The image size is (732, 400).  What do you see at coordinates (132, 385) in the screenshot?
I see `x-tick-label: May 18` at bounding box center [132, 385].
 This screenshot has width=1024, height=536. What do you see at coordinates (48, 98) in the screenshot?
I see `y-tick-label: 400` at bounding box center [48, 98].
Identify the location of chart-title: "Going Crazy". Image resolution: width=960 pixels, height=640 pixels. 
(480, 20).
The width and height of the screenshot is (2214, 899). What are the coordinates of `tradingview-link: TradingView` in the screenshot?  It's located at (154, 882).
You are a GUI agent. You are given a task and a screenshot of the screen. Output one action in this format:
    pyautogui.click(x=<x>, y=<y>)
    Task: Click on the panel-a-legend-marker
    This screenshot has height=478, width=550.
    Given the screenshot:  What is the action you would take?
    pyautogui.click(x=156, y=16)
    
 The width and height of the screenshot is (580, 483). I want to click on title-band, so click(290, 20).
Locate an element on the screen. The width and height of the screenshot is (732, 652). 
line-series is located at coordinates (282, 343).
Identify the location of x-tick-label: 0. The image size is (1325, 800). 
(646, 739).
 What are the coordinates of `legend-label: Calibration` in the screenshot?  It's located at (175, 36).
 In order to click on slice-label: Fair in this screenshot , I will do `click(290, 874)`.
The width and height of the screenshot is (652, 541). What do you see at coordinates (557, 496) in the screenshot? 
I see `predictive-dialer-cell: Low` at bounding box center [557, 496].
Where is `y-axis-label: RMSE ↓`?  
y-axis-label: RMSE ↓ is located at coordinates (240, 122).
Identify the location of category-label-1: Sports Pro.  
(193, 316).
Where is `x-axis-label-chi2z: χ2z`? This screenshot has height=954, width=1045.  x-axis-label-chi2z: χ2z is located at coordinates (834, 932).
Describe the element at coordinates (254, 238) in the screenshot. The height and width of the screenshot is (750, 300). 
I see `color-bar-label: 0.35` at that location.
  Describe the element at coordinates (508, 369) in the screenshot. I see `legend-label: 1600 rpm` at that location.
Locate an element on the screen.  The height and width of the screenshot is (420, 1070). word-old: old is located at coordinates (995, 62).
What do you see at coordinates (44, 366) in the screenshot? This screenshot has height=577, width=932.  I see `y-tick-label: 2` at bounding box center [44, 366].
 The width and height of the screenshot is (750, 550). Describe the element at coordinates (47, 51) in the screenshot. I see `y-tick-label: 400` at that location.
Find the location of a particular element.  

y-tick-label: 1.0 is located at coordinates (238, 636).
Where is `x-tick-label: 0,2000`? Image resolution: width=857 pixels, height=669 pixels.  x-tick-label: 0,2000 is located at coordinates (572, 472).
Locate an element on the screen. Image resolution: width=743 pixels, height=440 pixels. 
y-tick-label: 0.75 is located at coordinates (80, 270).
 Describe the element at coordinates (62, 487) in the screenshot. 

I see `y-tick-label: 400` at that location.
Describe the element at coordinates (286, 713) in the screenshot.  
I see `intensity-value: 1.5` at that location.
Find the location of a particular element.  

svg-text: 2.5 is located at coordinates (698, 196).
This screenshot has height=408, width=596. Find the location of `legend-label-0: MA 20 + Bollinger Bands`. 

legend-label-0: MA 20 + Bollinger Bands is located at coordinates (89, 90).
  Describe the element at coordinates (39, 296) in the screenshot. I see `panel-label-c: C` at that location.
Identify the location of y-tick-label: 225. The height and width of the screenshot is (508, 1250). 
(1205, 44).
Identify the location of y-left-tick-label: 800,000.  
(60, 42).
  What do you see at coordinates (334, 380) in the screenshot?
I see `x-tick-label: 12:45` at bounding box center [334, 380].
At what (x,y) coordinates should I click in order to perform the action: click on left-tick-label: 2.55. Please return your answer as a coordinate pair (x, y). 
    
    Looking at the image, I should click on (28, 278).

TASK TO CARRY OUT:
Give the listing above as a Markdown table with the columns No. and Text, with one numbered row for each line. Leave out blank lines.

OUTPUT OF THE EXERCISE:
| No. | Text |
|---|---|
| 1 | The image size is (732, 400).  What do you see at coordinates (132, 385) in the screenshot? |
| 2 | I see `x-tick-label: May 18` at bounding box center [132, 385]. |
| 3 |  This screenshot has width=1024, height=536. What do you see at coordinates (48, 98) in the screenshot? |
| 4 | I see `y-tick-label: 400` at bounding box center [48, 98]. |
| 5 | Identify the location of chart-title: "Going Crazy". Image resolution: width=960 pixels, height=640 pixels.  |
| 6 | (480, 20). |
| 7 | The width and height of the screenshot is (2214, 899). What are the coordinates of `tradingview-link: TradingView` in the screenshot?  It's located at (154, 882). |
| 8 | You are a GUI agent. You are given a task and a screenshot of the screen. Output one action in this format: |
| 9 |     pyautogui.click(x=<x>, y=<y>) |
| 10 |     Task: Click on the panel-a-legend-marker |
| 11 |     This screenshot has height=478, width=550. |
| 12 |     Given the screenshot:  What is the action you would take? |
| 13 |     pyautogui.click(x=156, y=16) |
| 14 |  The width and height of the screenshot is (580, 483). I want to click on title-band, so click(290, 20). |
| 15 | Locate an element on the screen. The width and height of the screenshot is (732, 652).  |
| 16 | line-series is located at coordinates (282, 343). |
| 17 | Identify the location of x-tick-label: 0. The image size is (1325, 800).  |
| 18 | (646, 739). |
| 19 |  What are the coordinates of `legend-label: Calibration` in the screenshot?  It's located at (175, 36). |
| 20 |  In order to click on slice-label: Fair in this screenshot , I will do `click(290, 874)`. |
| 21 | The width and height of the screenshot is (652, 541). What do you see at coordinates (557, 496) in the screenshot?  |
| 22 | I see `predictive-dialer-cell: Low` at bounding box center [557, 496]. |
| 23 | Where is `y-axis-label: RMSE ↓`?   |
| 24 | y-axis-label: RMSE ↓ is located at coordinates (240, 122). |
| 25 | Identify the location of category-label-1: Sports Pro.   |
| 26 | (193, 316). |
| 27 | Where is `x-axis-label-chi2z: χ2z`? This screenshot has height=954, width=1045.  x-axis-label-chi2z: χ2z is located at coordinates (834, 932). |
| 28 | Describe the element at coordinates (254, 238) in the screenshot. The height and width of the screenshot is (750, 300).  |
| 29 | I see `color-bar-label: 0.35` at that location. |
| 30 |   Describe the element at coordinates (508, 369) in the screenshot. I see `legend-label: 1600 rpm` at that location. |
| 31 | Locate an element on the screen.  The height and width of the screenshot is (420, 1070). word-old: old is located at coordinates (995, 62). |
| 32 | What do you see at coordinates (44, 366) in the screenshot? This screenshot has height=577, width=932.  I see `y-tick-label: 2` at bounding box center [44, 366]. |
| 33 |  The width and height of the screenshot is (750, 550). Describe the element at coordinates (47, 51) in the screenshot. I see `y-tick-label: 400` at that location. |
| 34 | Find the location of a particular element.   |
| 35 | y-tick-label: 1.0 is located at coordinates (238, 636). |
| 36 | Where is `x-tick-label: 0,2000`? Image resolution: width=857 pixels, height=669 pixels.  x-tick-label: 0,2000 is located at coordinates (572, 472). |
| 37 | Locate an element on the screen. Image resolution: width=743 pixels, height=440 pixels.  |
| 38 | y-tick-label: 0.75 is located at coordinates (80, 270). |
| 39 |  Describe the element at coordinates (62, 487) in the screenshot.  |
| 40 | I see `y-tick-label: 400` at that location. |
| 41 | Describe the element at coordinates (286, 713) in the screenshot.   |
| 42 | I see `intensity-value: 1.5` at that location. |
| 43 | Find the location of a particular element.   |
| 44 | svg-text: 2.5 is located at coordinates (698, 196). |
| 45 | This screenshot has height=408, width=596. Find the location of `legend-label-0: MA 20 + Bollinger Bands`.  |
| 46 | legend-label-0: MA 20 + Bollinger Bands is located at coordinates (89, 90). |
| 47 |   Describe the element at coordinates (39, 296) in the screenshot. I see `panel-label-c: C` at that location. |
| 48 | Identify the location of y-tick-label: 225. The height and width of the screenshot is (508, 1250).  |
| 49 | (1205, 44). |
| 50 | Identify the location of y-left-tick-label: 800,000.   |
| 51 | (60, 42). |
| 52 |   What do you see at coordinates (334, 380) in the screenshot? |
| 53 | I see `x-tick-label: 12:45` at bounding box center [334, 380]. |
| 54 | At what (x,y) coordinates should I click in order to perform the action: click on left-tick-label: 2.55. Please return your answer as a coordinate pair (x, y).  |
| 55 |     Looking at the image, I should click on (28, 278). |